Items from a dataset
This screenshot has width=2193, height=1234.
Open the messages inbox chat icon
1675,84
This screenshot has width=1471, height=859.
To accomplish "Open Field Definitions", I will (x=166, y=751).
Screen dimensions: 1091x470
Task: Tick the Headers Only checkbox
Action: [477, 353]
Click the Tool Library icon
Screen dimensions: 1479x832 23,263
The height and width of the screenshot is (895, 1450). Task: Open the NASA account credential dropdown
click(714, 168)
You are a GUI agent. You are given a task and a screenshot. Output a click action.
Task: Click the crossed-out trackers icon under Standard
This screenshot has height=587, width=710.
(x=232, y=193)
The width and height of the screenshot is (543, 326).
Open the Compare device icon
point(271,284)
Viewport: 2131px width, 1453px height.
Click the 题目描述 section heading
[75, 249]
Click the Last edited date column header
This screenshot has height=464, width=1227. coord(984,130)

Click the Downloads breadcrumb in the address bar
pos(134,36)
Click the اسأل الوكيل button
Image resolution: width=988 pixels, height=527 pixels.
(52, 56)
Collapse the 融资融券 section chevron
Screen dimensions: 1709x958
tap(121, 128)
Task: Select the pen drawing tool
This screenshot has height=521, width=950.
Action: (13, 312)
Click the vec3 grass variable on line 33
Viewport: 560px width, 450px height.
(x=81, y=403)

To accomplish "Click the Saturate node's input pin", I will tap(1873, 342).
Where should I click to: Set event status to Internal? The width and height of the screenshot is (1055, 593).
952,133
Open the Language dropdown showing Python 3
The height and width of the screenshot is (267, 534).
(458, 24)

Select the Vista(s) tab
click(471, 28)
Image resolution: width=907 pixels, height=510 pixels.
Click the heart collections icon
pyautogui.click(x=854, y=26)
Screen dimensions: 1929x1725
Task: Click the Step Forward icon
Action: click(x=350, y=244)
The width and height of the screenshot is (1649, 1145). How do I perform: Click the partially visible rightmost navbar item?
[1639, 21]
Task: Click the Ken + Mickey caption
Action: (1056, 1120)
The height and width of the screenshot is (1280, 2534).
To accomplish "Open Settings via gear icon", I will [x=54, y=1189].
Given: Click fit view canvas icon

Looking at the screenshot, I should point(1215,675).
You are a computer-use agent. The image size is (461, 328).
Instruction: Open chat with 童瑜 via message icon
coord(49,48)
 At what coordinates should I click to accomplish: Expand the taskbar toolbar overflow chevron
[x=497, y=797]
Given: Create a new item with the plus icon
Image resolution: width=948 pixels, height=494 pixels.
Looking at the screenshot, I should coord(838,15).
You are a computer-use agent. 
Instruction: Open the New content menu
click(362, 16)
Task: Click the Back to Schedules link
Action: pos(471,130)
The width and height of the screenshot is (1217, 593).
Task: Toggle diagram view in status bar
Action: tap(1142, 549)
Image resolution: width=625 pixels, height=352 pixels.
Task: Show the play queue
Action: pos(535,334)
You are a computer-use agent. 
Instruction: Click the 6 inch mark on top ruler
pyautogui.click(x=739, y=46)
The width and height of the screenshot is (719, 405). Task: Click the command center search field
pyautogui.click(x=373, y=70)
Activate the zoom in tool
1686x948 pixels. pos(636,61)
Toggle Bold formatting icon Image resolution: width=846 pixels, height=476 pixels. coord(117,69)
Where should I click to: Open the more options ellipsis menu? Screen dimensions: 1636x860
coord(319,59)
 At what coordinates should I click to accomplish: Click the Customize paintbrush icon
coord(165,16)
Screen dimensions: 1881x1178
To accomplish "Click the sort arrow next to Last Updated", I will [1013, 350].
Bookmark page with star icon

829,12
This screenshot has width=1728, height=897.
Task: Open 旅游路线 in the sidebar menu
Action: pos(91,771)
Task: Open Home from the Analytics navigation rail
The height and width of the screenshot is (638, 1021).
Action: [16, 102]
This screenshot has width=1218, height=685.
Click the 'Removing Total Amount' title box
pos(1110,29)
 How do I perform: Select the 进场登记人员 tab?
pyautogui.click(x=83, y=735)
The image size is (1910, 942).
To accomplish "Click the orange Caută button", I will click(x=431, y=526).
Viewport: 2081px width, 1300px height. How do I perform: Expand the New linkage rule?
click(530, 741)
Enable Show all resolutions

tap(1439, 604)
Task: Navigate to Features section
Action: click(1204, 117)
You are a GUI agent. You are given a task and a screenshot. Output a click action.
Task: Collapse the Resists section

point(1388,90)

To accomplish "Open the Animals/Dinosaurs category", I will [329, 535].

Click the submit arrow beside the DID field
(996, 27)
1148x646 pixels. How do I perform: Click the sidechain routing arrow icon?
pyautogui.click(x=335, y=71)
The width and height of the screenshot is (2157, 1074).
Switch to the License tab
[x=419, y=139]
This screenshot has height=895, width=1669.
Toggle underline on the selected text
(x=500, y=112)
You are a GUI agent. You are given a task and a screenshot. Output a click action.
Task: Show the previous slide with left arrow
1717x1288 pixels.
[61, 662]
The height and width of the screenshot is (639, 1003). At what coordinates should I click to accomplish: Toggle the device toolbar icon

Instructions for the task:
Please repeat the entries above exactly as they read.

Exercise answer:
This screenshot has width=2193, height=1234.
Open the messages inbox chat icon
1675,84
This screenshot has width=1471, height=859.
To accomplish "Open Field Definitions", I will (x=166, y=751).
Screen dimensions: 1091x470
Task: Tick the Headers Only checkbox
Action: [477, 353]
Click the Tool Library icon
Screen dimensions: 1479x832 23,263
The height and width of the screenshot is (895, 1450). Task: Open the NASA account credential dropdown
click(714, 168)
You are a GUI agent. You are given a task and a screenshot. Output a click action.
Task: Click the crossed-out trackers icon under Standard
This screenshot has height=587, width=710.
(x=232, y=193)
The width and height of the screenshot is (543, 326).
Open the Compare device icon
point(271,284)
Viewport: 2131px width, 1453px height.
Click the 题目描述 section heading
[75, 249]
Click the Last edited date column header
This screenshot has height=464, width=1227. coord(984,130)

Click the Downloads breadcrumb in the address bar
pos(134,36)
Click the اسأل الوكيل button
Image resolution: width=988 pixels, height=527 pixels.
(52, 56)
Collapse the 融资融券 section chevron
Screen dimensions: 1709x958
tap(121, 128)
Task: Select the pen drawing tool
This screenshot has height=521, width=950.
Action: (13, 312)
Click the vec3 grass variable on line 33
Viewport: 560px width, 450px height.
(x=81, y=403)

To accomplish "Click the Saturate node's input pin", I will tap(1873, 342).
Where should I click to: Set event status to Internal? The width and height of the screenshot is (1055, 593).
952,133
Open the Language dropdown showing Python 3
The height and width of the screenshot is (267, 534).
(458, 24)

Select the Vista(s) tab
click(471, 28)
Image resolution: width=907 pixels, height=510 pixels.
Click the heart collections icon
pyautogui.click(x=854, y=26)
Screen dimensions: 1929x1725
Task: Click the Step Forward icon
Action: click(x=350, y=244)
The width and height of the screenshot is (1649, 1145). How do I perform: Click the partially visible rightmost navbar item?
[1639, 21]
Task: Click the Ken + Mickey caption
Action: (1056, 1120)
The height and width of the screenshot is (1280, 2534).
To accomplish "Open Settings via gear icon", I will [x=54, y=1189].
Given: Click fit view canvas icon

Looking at the screenshot, I should point(1215,675).
You are a computer-use agent. The image size is (461, 328).
Instruction: Open chat with 童瑜 via message icon
coord(49,48)
 At what coordinates should I click to accomplish: Expand the taskbar toolbar overflow chevron
[x=497, y=797]
Given: Create a new item with the plus icon
Image resolution: width=948 pixels, height=494 pixels.
Looking at the screenshot, I should coord(838,15).
You are a computer-use agent. 
Instruction: Open the New content menu
click(362, 16)
Task: Click the Back to Schedules link
Action: pos(471,130)
The width and height of the screenshot is (1217, 593).
Task: Toggle diagram view in status bar
Action: tap(1142, 549)
Image resolution: width=625 pixels, height=352 pixels.
Task: Show the play queue
Action: pos(535,334)
You are a computer-use agent. 
Instruction: Click the 6 inch mark on top ruler
pyautogui.click(x=739, y=46)
The width and height of the screenshot is (719, 405). Task: Click the command center search field
pyautogui.click(x=373, y=70)
Activate the zoom in tool
1686x948 pixels. pos(636,61)
Toggle Bold formatting icon Image resolution: width=846 pixels, height=476 pixels. coord(117,69)
Where should I click to: Open the more options ellipsis menu? Screen dimensions: 1636x860
coord(319,59)
 At what coordinates should I click to accomplish: Click the Customize paintbrush icon
coord(165,16)
Screen dimensions: 1881x1178
To accomplish "Click the sort arrow next to Last Updated", I will [1013, 350].
Bookmark page with star icon

829,12
This screenshot has width=1728, height=897.
Task: Open 旅游路线 in the sidebar menu
Action: pos(91,771)
Task: Open Home from the Analytics navigation rail
The height and width of the screenshot is (638, 1021).
Action: [16, 102]
This screenshot has width=1218, height=685.
Click the 'Removing Total Amount' title box
pos(1110,29)
 How do I perform: Select the 进场登记人员 tab?
pyautogui.click(x=83, y=735)
The image size is (1910, 942).
To accomplish "Click the orange Caută button", I will click(x=431, y=526).
Viewport: 2081px width, 1300px height. How do I perform: Expand the New linkage rule?
click(530, 741)
Enable Show all resolutions

tap(1439, 604)
Task: Navigate to Features section
Action: click(1204, 117)
You are a GUI agent. You are given a task and a screenshot. Output a click action.
Task: Collapse the Resists section

point(1388,90)

To accomplish "Open the Animals/Dinosaurs category", I will [329, 535].

Click the submit arrow beside the DID field
(996, 27)
1148x646 pixels. How do I perform: Click the sidechain routing arrow icon?
pyautogui.click(x=335, y=71)
The width and height of the screenshot is (2157, 1074).
Switch to the License tab
[x=419, y=139]
This screenshot has height=895, width=1669.
Toggle underline on the selected text
(x=500, y=112)
You are a GUI agent. You are given a task and a screenshot. Output a click action.
Task: Show the previous slide with left arrow
1717x1288 pixels.
[61, 662]
The height and width of the screenshot is (639, 1003). At what coordinates should I click to accomplish: Toggle the device toolbar icon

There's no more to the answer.